◆ Exercise
In the records below, tally every line containing "Task". Report only the total.

◆ Records

-- Opening Marker --

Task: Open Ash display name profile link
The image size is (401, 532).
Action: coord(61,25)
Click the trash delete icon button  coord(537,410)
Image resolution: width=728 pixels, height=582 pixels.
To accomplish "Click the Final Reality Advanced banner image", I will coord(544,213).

-- Closing Marker --
-- Opening Marker --

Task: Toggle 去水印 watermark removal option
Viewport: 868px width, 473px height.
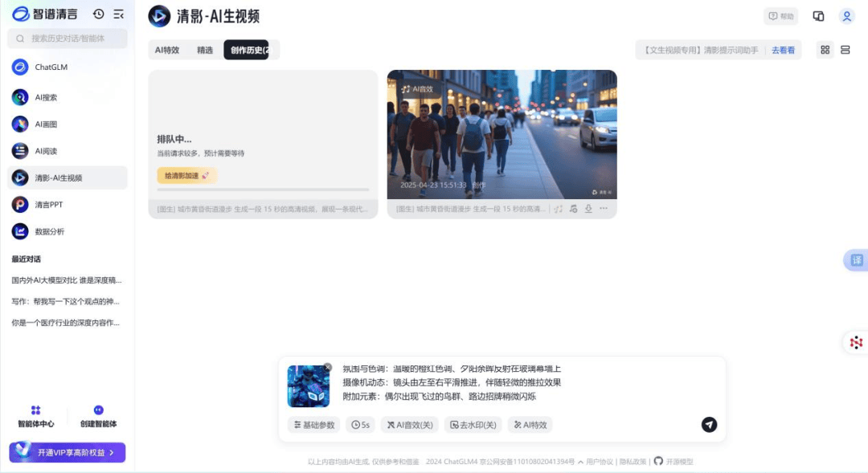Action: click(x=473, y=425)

-- Closing Marker --

◆ Expected answer
2